Fort de ces crises à répétitions et sans vouloir régler les problèmes de fond, le Groupe CASTEL va en sourdine négocier le rachat entier de ses parts par des actionnaires privés sans avertir l’Etat du Cameroun, ni procéder à une cession régulière impliquant tous les acteurs de la chaine de production comme l’exige les conventions internationales et les normes du travail ratifiées par le Cameroun.

Selon la Convention 158 de l’Organisation Internationale du Travail, lorsque la cessation de la relation de travail est du fait de l’Employeur, une série d’obligation doivent être mise en œuvre.

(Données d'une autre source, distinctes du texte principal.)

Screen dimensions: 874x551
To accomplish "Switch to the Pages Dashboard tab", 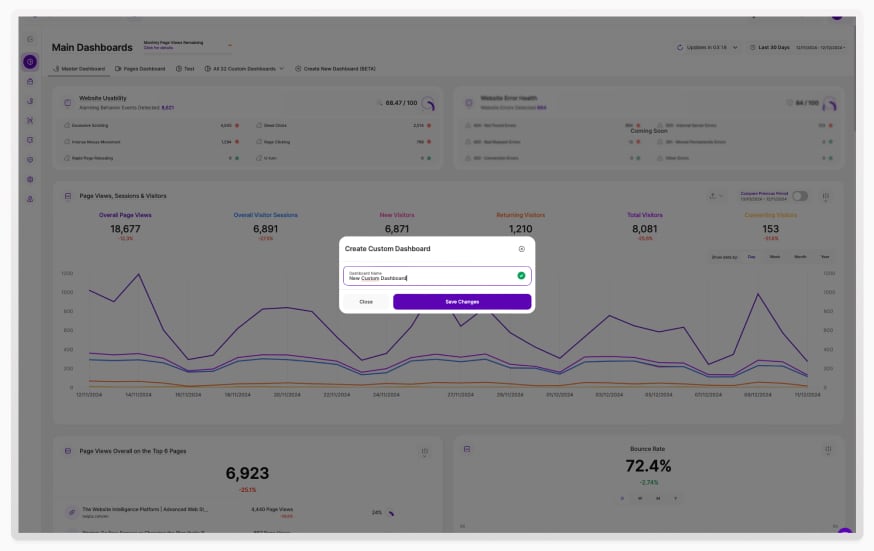I will click(140, 69).
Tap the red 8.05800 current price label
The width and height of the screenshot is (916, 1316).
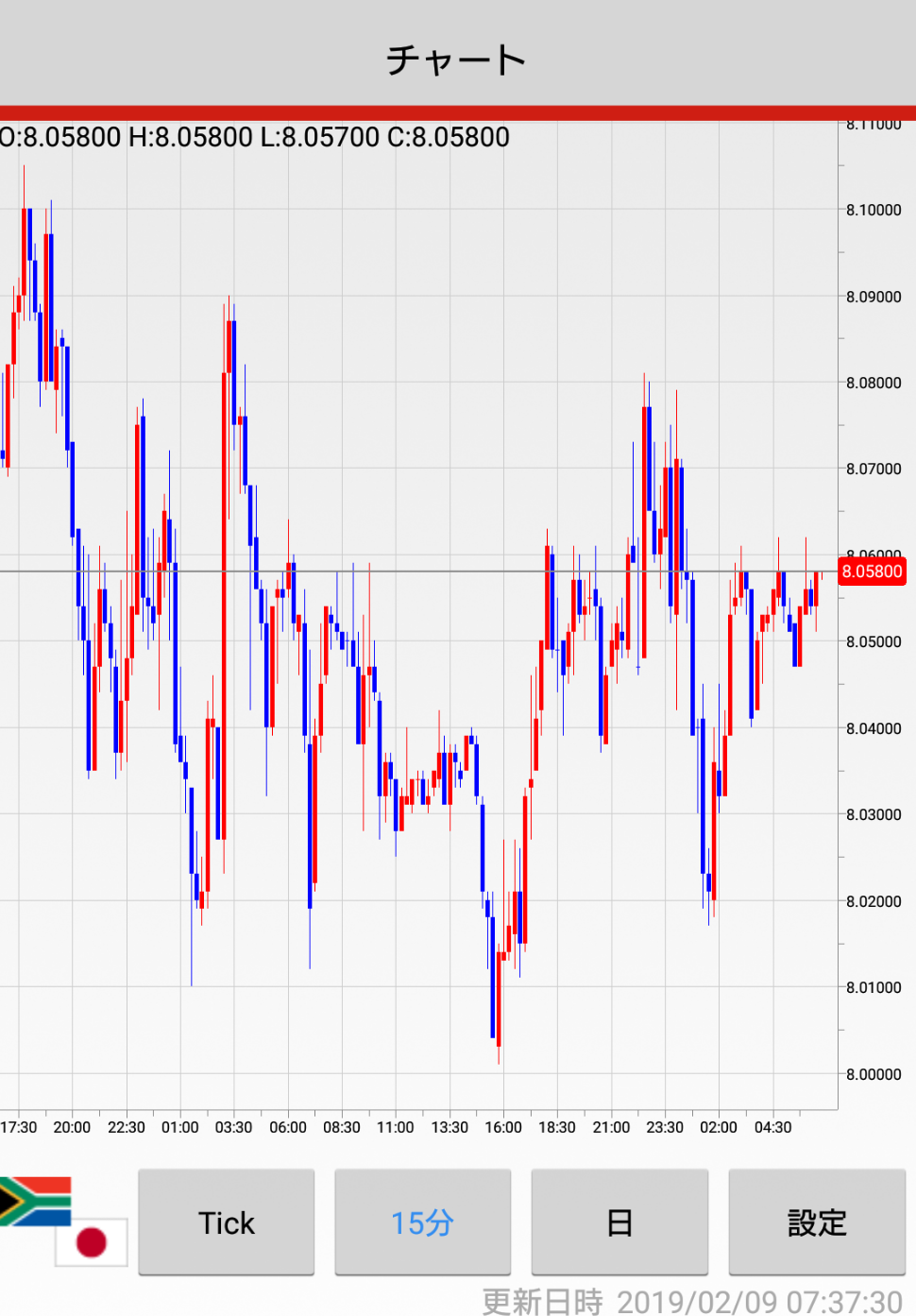(x=872, y=572)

Hors dans la transaction en sourdine du Groupe CASTEL, rien de tout cela n’a été appliqué. N’eut été l’intervention musclée du Premier Ministre, Chef du gouvernement, les travailleurs se seront retrouvés ballotés entre deux feux concernant l’apurement de leurs droits et l’entrée en relation de travail avec les nouveaux actionnaires.

Malheureusement, selon des sources sures, même le Premier Ministre a violé allègrement la Convention 158 de l’Organisation Internationale du Travail. Le Groupe CASTEL a-t-il joué un rôle dans la continuité de cette violation des normes du travail ?

Le Premier Ministre remet la balle au centre

Par Arrêté N°088/CAB/PM du 17 Juin 2026, le Premier Ministre Joseph Dion Ngute a créé un Comité stratégique de pilotage pour mettre autour de la table les responsables du Groupe Castel et le gouvernement afin de mieux cerner les contours de la cession de 87% des parts engrangées de la SOSUCAM S.A par le groupe Castel. Une décision qui a fait suite à une réunion d’urgence convoquée et présidée par lui-même le 8 Juin 2026.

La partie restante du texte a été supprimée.